Per oltre 10 anni ha percepito la pensione di invalidità pur non essendo cieco. Andava da solo persino a giocare la schedina.
Nell'ambito delle attività volte alla prevenzione e repressione dei reati, i Carabinieri della Aliquota Operativa del N.O.R.M. della Compagnia di Patti, sotto la direzione della Procura della Repubblica di Patti, hanno svolto un'attività di monitoraggio nei confronti di soggetti affetti da invalidità e pertanto destinatari di benefici economici.
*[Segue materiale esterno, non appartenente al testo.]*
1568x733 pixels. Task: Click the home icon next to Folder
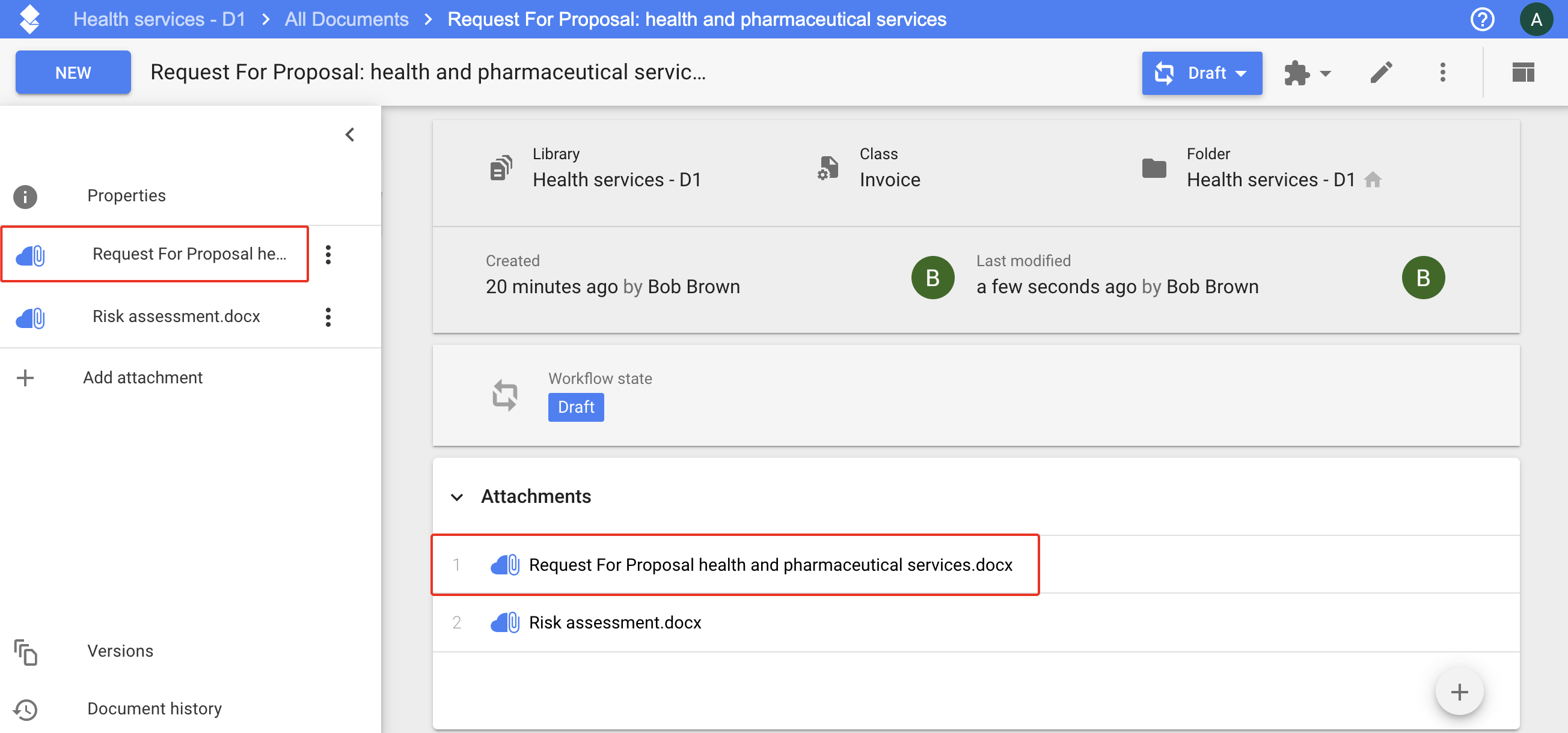(1373, 180)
In tale contesto operativo, attraverso l'analisi e l'elaborazione di dati contenuti in specifici database dell'INPS, i Carabinieri sono riusciti ad individuare un pensionato di 83 anni, il quale, da circa 10 anni, era riuscito a far credere di essere invalido al cento per cento, arrivando a percepire indebitamente dall'INPS oltre 60mila euro di pensione.
All'indagato, nella giornata di ieri, i Carabinieri hanno notificato un avviso di garanzia emesso dalla Procura della Repubblica di Patti, poiché ritenuto responsabile di truffa aggravata e continuata ai danni dello Stato.
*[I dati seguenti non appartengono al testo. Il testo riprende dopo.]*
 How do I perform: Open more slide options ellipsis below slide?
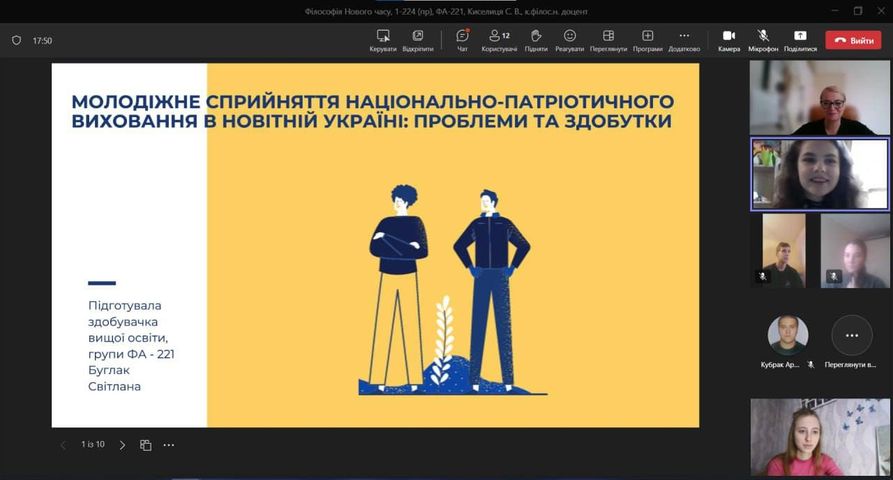(168, 445)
Come detto, le indagini dei militari dell'Arma si sono concentrate su un incensurato 83enne di Patti, il quale, dal 2003, dopo aver ottenuto il riconoscimento dell'invalidità di «cecità assoluta con indennità di accompagnamento», percepiva mensilmente dall'INPS una pensione di invalidità civile per un importo di oltre 800,00 euro.
Nell'ambito delle attività investigative svolte, che si sono protratte nell'arco di diverse settimane, i militari dell'Arma anche attraverso riprese video, effettuate nel corso di mirati servizi di osservazione, hanno accertato che l'83enne, nonostante l'invalidità riconosciutagli, effettuava in assoluta autonomia, e senza alcuna difficoltà, diverse attività, tra cui l'attraversamento della sede stradale anche in prossimità di incroci, percorrendo altresì per lunghi tratti, anche in presenza di barriere architettoniche, le vie del centro abitato di Patti.
L'83enne è stato addirittura ripreso mentre compilava a mano una schedina presso una ricevitoria telematica del luogo.
Al termine dell'attività investigativa, i Carabinieri hanno dato esecuzione ad un provvedimento di sequestro preventivo di beni immobili e disponibilità finanziarie riconducibili all'indagato, emesso dal GIP del Tribunale di Patti, per un valore complessivo di circa 60mila euro.